══ SOURCE DATA

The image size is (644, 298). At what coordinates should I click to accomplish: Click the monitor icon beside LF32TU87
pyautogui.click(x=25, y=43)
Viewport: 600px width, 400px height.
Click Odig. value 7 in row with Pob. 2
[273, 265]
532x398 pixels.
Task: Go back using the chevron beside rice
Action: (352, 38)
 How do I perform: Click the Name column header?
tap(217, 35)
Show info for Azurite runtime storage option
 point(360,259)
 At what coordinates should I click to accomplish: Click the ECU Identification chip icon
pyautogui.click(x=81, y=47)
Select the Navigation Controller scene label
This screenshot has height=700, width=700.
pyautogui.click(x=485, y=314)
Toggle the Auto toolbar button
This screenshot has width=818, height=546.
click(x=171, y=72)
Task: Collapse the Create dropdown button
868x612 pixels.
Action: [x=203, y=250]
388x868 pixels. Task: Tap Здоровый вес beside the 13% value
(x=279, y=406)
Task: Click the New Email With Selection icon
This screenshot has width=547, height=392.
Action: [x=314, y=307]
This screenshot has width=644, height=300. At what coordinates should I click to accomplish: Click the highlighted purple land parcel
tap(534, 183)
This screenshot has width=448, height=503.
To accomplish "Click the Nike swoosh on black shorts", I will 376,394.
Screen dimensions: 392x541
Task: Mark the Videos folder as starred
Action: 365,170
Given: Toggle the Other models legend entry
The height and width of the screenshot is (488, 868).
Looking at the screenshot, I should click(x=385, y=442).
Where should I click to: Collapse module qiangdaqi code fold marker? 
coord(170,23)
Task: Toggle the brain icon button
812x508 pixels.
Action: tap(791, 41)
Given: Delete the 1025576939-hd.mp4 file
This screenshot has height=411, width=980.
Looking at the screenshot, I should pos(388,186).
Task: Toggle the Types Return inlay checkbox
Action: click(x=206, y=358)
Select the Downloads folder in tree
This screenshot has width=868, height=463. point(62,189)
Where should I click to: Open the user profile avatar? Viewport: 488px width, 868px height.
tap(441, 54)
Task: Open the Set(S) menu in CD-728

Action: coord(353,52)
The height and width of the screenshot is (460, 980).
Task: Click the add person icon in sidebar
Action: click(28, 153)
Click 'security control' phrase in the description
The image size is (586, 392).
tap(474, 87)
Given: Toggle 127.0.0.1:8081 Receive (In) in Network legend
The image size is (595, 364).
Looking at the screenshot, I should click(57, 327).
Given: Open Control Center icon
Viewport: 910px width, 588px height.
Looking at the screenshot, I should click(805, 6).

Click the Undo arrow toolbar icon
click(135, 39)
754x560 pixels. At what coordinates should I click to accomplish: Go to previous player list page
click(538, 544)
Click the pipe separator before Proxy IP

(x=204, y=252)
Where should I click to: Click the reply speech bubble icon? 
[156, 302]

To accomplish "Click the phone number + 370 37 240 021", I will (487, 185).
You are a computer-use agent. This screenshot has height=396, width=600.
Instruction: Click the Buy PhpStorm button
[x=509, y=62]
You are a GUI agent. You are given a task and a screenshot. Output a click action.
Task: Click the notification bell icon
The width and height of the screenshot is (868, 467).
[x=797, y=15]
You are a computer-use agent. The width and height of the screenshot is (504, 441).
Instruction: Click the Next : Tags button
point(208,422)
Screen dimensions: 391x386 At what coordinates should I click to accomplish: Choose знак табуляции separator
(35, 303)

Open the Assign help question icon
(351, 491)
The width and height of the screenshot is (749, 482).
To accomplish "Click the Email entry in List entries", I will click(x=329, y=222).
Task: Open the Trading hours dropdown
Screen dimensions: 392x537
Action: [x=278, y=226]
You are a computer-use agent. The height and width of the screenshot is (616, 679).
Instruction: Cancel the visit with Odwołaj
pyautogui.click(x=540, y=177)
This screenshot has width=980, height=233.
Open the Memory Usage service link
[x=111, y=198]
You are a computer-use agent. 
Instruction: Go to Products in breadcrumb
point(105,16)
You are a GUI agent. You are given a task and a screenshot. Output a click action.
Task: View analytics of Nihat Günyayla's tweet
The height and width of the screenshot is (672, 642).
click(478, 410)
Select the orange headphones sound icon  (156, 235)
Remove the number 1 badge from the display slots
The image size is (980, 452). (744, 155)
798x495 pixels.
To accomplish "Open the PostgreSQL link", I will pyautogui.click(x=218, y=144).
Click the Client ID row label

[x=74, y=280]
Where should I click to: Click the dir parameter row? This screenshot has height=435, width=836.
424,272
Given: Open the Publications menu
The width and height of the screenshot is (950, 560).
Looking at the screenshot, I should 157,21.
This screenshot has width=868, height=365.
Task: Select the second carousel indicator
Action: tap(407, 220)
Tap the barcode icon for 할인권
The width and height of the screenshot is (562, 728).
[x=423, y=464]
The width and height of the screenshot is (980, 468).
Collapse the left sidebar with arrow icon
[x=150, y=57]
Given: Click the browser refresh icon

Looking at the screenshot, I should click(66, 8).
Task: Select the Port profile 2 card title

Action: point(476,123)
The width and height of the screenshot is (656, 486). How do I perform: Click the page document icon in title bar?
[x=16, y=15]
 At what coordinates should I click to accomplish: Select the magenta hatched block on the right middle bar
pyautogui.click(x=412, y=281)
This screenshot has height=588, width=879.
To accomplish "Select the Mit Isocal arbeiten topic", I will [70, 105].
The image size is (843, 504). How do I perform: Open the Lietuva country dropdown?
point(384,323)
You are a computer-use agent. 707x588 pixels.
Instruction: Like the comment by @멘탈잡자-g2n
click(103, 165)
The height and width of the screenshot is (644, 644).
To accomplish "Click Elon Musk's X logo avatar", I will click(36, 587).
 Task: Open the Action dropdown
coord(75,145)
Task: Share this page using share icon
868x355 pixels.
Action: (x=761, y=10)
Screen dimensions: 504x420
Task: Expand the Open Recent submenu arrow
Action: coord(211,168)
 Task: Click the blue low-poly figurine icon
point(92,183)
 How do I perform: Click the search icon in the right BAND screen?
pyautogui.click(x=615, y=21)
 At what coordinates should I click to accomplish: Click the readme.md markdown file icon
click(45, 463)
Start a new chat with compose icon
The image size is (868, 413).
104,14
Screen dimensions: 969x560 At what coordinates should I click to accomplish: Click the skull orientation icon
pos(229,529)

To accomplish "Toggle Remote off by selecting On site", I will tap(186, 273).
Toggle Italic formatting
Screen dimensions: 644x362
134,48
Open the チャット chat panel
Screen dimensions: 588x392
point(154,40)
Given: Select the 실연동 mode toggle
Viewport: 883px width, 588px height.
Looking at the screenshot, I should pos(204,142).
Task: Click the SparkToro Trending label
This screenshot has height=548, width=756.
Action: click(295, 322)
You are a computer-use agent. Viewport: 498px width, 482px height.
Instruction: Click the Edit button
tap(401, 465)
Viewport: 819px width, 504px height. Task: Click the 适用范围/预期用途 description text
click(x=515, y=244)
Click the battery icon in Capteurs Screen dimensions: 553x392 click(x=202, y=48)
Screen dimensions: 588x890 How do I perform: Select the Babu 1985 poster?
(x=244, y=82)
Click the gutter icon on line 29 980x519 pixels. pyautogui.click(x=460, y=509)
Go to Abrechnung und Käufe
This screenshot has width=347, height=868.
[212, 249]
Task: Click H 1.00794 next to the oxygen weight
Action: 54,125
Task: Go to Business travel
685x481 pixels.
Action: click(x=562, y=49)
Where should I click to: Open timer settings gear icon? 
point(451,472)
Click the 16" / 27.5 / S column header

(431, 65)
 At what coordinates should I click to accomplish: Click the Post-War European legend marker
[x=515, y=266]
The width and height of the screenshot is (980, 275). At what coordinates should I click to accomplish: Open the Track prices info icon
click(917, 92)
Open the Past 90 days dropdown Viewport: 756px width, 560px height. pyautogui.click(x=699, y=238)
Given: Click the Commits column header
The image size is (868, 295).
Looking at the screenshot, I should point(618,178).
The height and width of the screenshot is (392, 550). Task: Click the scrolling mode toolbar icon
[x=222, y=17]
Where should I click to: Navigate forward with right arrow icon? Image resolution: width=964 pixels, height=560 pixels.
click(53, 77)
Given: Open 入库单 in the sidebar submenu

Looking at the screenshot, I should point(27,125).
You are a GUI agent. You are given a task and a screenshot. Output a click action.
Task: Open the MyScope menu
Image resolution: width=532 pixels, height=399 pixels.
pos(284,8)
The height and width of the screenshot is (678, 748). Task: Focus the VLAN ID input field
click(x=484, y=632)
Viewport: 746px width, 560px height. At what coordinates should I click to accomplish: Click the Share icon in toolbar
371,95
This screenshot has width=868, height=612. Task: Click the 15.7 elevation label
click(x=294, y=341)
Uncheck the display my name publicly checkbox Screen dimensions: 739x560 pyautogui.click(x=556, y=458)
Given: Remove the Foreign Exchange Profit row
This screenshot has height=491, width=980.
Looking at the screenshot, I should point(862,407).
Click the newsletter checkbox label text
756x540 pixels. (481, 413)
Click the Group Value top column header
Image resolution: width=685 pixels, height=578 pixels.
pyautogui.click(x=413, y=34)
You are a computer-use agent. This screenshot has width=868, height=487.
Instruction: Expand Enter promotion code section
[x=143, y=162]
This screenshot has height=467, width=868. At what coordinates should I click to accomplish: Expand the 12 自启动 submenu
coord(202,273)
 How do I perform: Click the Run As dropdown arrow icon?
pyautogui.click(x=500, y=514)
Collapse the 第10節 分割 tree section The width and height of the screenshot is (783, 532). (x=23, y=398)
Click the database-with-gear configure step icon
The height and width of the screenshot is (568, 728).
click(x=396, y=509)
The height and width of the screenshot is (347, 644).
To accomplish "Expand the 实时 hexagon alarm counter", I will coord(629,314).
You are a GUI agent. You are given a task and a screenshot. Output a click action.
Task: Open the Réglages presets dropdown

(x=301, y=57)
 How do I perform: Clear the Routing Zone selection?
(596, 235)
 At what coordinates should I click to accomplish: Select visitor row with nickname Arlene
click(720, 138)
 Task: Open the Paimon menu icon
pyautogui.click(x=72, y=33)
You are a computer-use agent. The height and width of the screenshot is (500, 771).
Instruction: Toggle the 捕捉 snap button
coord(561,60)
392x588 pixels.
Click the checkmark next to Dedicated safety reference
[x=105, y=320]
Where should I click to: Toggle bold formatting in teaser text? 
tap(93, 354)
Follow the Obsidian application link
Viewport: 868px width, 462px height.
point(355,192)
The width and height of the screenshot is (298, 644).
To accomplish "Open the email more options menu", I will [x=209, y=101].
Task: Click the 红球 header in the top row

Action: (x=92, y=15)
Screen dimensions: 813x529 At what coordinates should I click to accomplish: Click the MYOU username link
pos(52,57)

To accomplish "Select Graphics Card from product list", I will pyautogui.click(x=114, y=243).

════

**TASK PROMPT:** Transcribe the entries above word for word, from the first line through the line containing "Given: Delete the 1025576939-hd.mp4 file", and nothing else.

**SOLUTION:**
The image size is (644, 298). At what coordinates should I click to accomplish: Click the monitor icon beside LF32TU87
pyautogui.click(x=25, y=43)
Viewport: 600px width, 400px height.
Click Odig. value 7 in row with Pob. 2
[273, 265]
532x398 pixels.
Task: Go back using the chevron beside rice
Action: (352, 38)
 How do I perform: Click the Name column header?
tap(217, 35)
Show info for Azurite runtime storage option
 point(360,259)
 At what coordinates should I click to accomplish: Click the ECU Identification chip icon
pyautogui.click(x=81, y=47)
Select the Navigation Controller scene label
This screenshot has height=700, width=700.
pyautogui.click(x=485, y=314)
Toggle the Auto toolbar button
This screenshot has width=818, height=546.
click(x=171, y=72)
Task: Collapse the Create dropdown button
868x612 pixels.
Action: [x=203, y=250]
388x868 pixels. Task: Tap Здоровый вес beside the 13% value
(x=279, y=406)
Task: Click the New Email With Selection icon
This screenshot has width=547, height=392.
Action: [x=314, y=307]
This screenshot has width=644, height=300. At what coordinates should I click to accomplish: Click the highlighted purple land parcel
tap(534, 183)
This screenshot has width=448, height=503.
To accomplish "Click the Nike swoosh on black shorts", I will 376,394.
Screen dimensions: 392x541
Task: Mark the Videos folder as starred
Action: 365,170
Given: Toggle the Other models legend entry
The height and width of the screenshot is (488, 868).
Looking at the screenshot, I should click(x=385, y=442).
Where should I click to: Collapse module qiangdaqi code fold marker? 
coord(170,23)
Task: Toggle the brain icon button
812x508 pixels.
Action: tap(791, 41)
Given: Delete the 1025576939-hd.mp4 file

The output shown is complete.